§ **DOCUMENT EXTRACT**

__________

I don't like the STL iterator stuff much for Felix. So we have this  
little
problem:

typeclass Container [c,v]
{
   virtual fun len: c -> size;
   virtual fun empty(x: c): bool => len x == size(0);
}

typeclass Sequence[c,it,v] {
   inherit Eq[c];
   inherit Forward_iterator[it,v];
   inherit Container[c,v];
   virtual gen begin: c -> it;
   virtual gen end: c -> it;
   virtual proc erase: lvalue[c] * it;
   virtual proc erase_between: lvalue[c] * it * it;
   virtual proc clear: lvalue[c];
   virtual fun fold[i] (f:i->v->i) (var acc:i) (x:c): i = {
     var s = begin x; var e = end x;
     whilst s != e do acc = f acc (*s); ++s; done;
     return acc;
   }
}

Now, for varray, I'd like the Container typeclass to have virtual iter,
from which a derived function fold_left can be defined. The iter
instance would be:

   proc iter[T] (_f:T->void) (x:varray[T]) {
     var i : ulong;

     if len(x) > 0ul do forall i in 0ul upto len(x) - 1ul do
       _f x.[i]
     done done
   }

and the definition of fold_left is standard for all containers
(just iter over the assignment init = f(init,element)).

__________

§ **TASKS FOR THIS EXERCISE**
- a) In the Felix typeclass post, which typeclass does the writer want to have a virtual iter for varray?
- b) What are the names of all the virtual members declared in the Sequence typeclass of the Felix typeclass post?
- c) Can you pick up the Felix typeclass post after its last sentence and keep writing?
The items after this point come from a separate source.

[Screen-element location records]
__________

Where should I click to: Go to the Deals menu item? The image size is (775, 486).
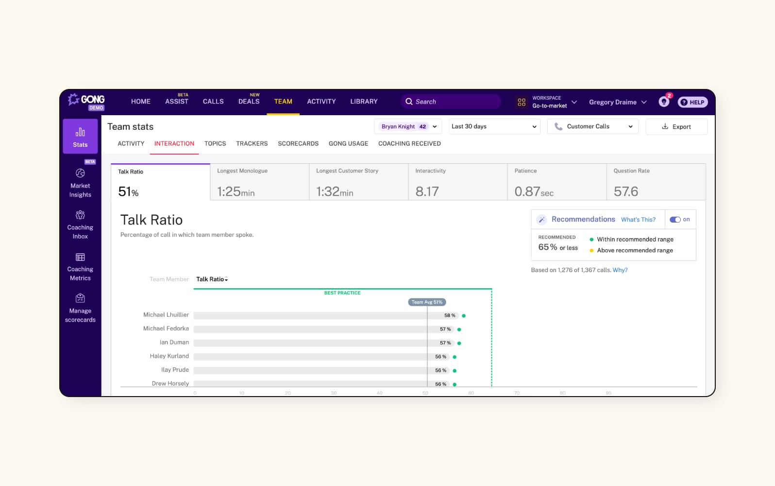point(249,102)
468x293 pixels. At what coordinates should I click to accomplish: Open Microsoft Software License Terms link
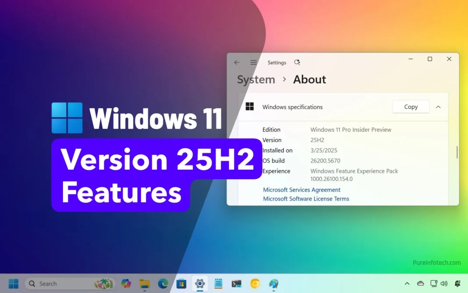click(x=306, y=199)
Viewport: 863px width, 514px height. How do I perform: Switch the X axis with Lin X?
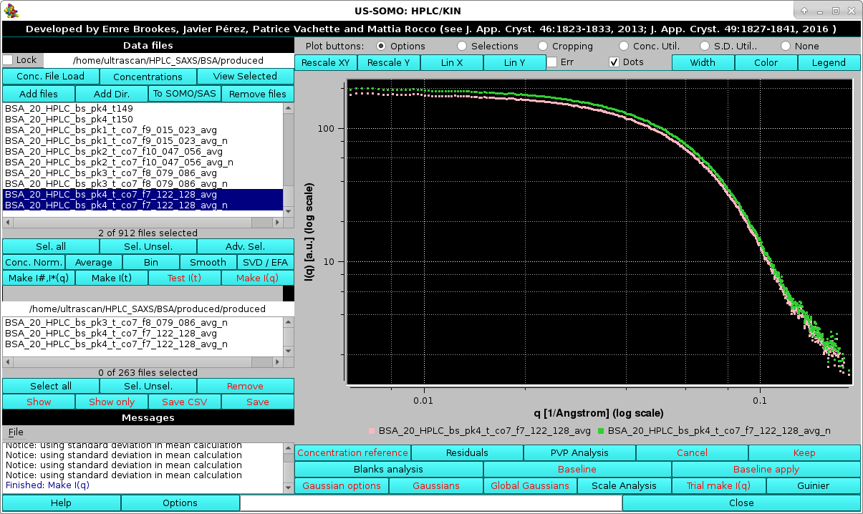451,62
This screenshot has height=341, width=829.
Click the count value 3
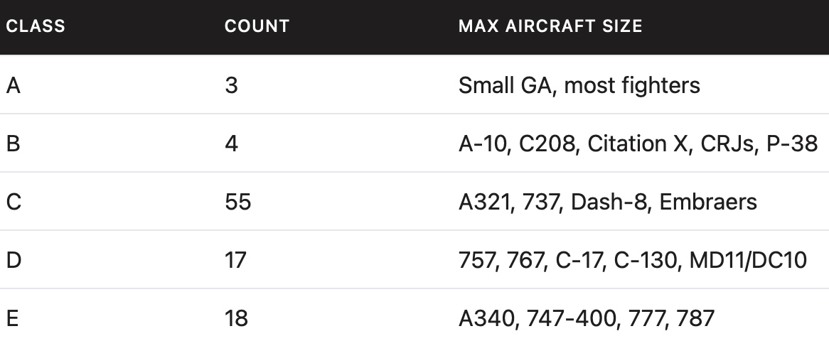click(x=231, y=86)
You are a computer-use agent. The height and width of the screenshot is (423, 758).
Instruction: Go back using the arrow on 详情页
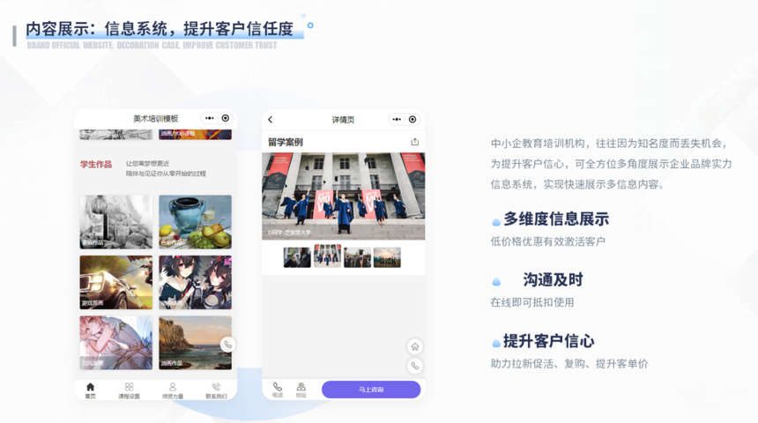point(271,120)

__________

§ **ANSWERS BY TASK**
- a) The Container typeclass.

- b) begin, end, erase, erase_between, clear, fold

- c)
The problem is that Sequence already defines fold_left
in terms of STL iterators. Ideally, we'd change this so
it defined iter, and uses Container's definition of fold_left.
In fact, fold_left isn't even virtual. But that doesn't change
the problem: then we have "iter" virtual in Container,
and we want to define it in Sequence.

But we can't. Sequence is a class derived from Container,
but it isn't an instance, so a defining function would clash
with Container's iter instead of instantiating it.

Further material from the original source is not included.